Safe Drinking Water, Bangladesh
Organization: Social Development Foundation
During the 1970s and 1980s, aid organizations installed thousands of wells in Bangladesh, hoping to halt dysentery and cholera. While this program surpassed its goal of providing "safe" wells to 80 percent of the country's population by 2000, it had a massive blind spot: not testing for naturally occurring arsenic. 20,000 Bangladeshis a year are now dying from related ailments, and up to 30 million more may be affected — a public health disaster on a larger scale than Bhopal or Chernobyl is in the making.

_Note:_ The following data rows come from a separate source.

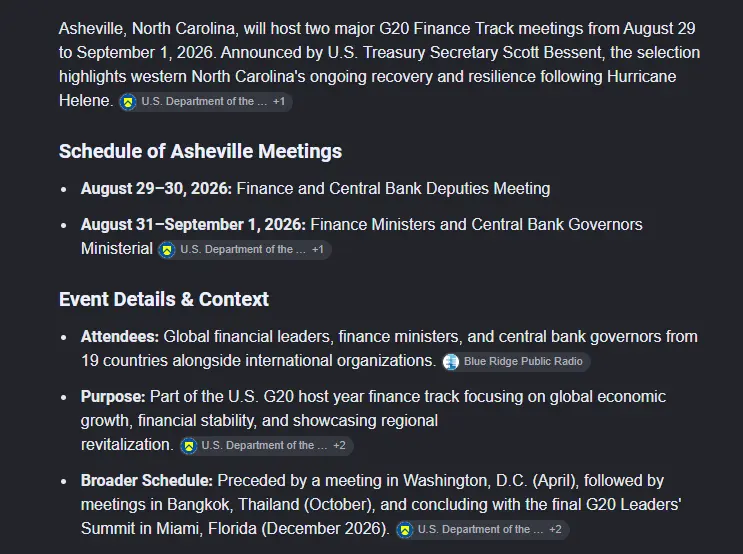Viewport: 743px width, 554px height.
Task: Click the Treasury seal icon after the word Helene
Action: coord(128,102)
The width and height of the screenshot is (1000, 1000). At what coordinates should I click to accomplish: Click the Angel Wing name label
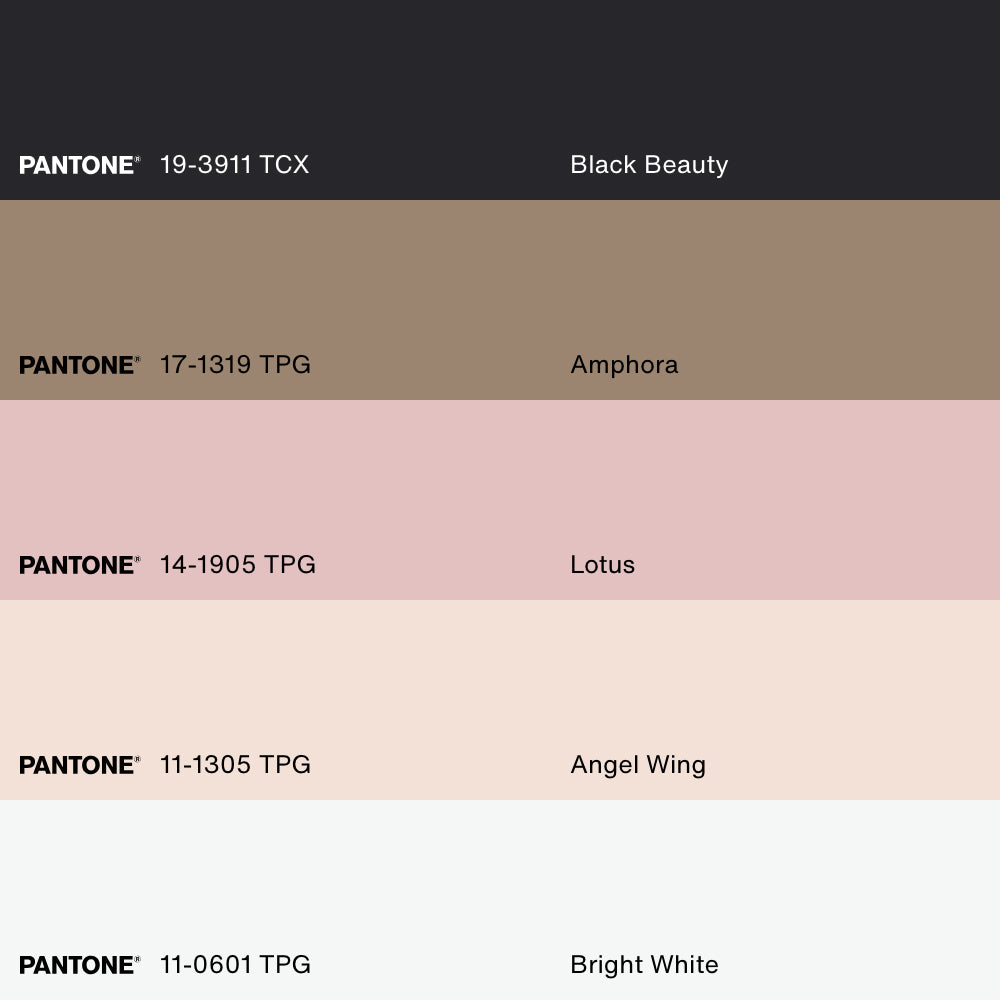click(x=638, y=765)
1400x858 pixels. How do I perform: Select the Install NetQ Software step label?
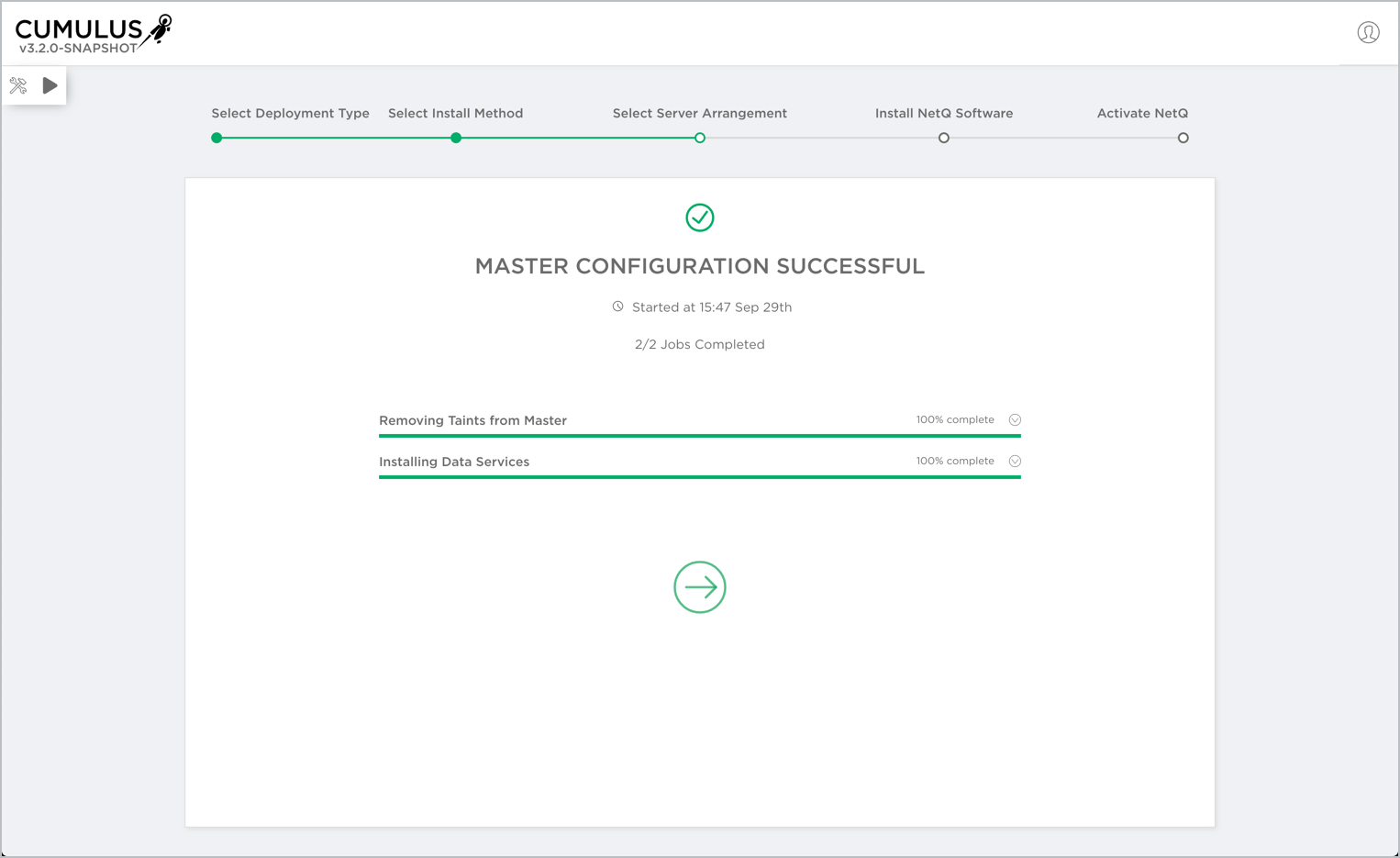coord(943,114)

Responding to this crisis in early 2003, the World Bank gave $18.2 million to the Social Development Foundation (SDF), a nonprofit with civil society and government representatives, to support public works including safe drinking water efforts. SDF will use this money to leverage participation from NGOs and financing from the private sector. Communities will share ownership by contributing 15 percent of the necessary costs; SDF and the private sector will take care of the rest. The innovative Foundation is also attaching strings to its contributions to ensure public participation in how these funds are spent. In other words, it's using the power of the purse to bridge sectoral divides and to connect citizens with decision-making processes.

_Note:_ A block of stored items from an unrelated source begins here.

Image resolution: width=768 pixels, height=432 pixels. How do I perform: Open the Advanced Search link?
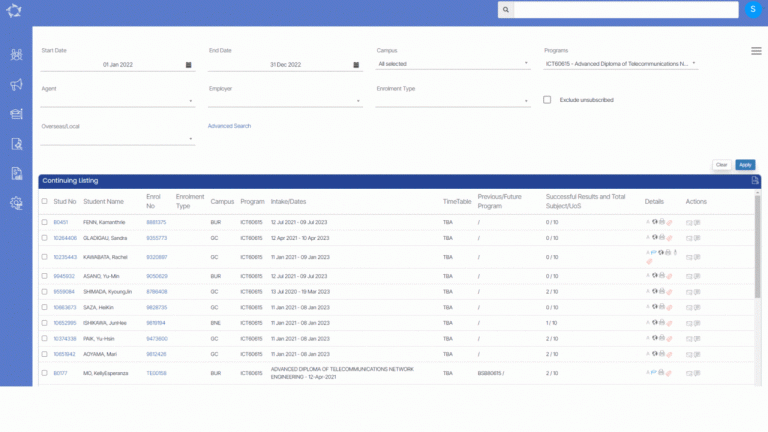click(229, 126)
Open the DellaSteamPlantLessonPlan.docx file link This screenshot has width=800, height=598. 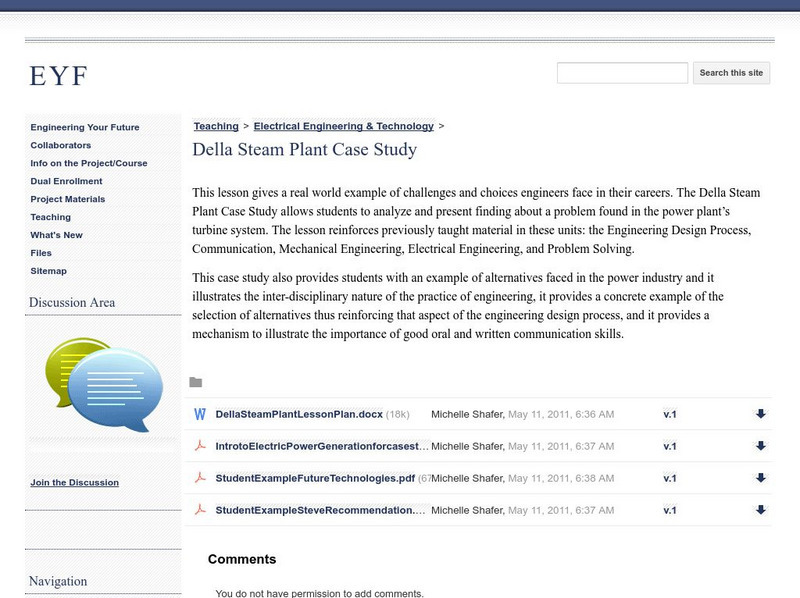[x=299, y=414]
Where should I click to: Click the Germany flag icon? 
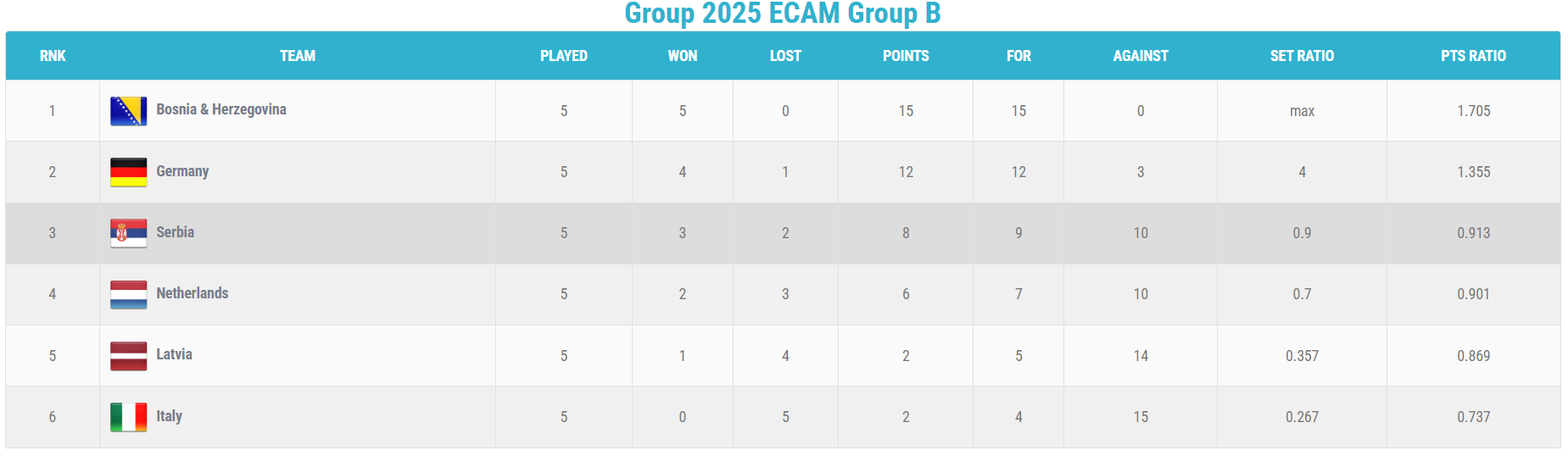pos(128,172)
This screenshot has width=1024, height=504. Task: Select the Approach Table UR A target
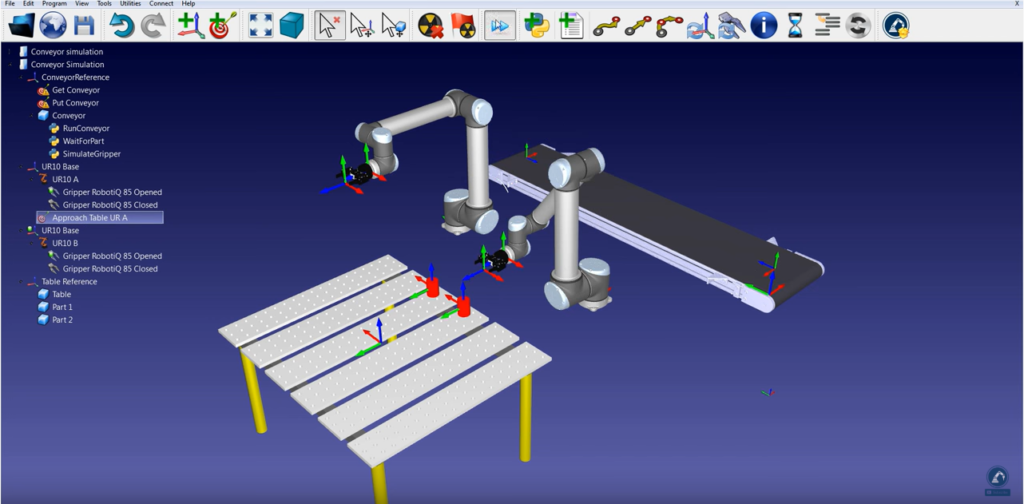(90, 217)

Over the next four years, the project will finance 1,800 small-scale community infrastructure projects. While it's still very early on, SDF seems determined to get the most bang for the buck: addressing problems like arsenic in well water as quickly and cost-effectively as possible. Its support of public-private partnerships and of community ownership (of both finances and decisions) appears to be as wise as an umbrella in a monsoon.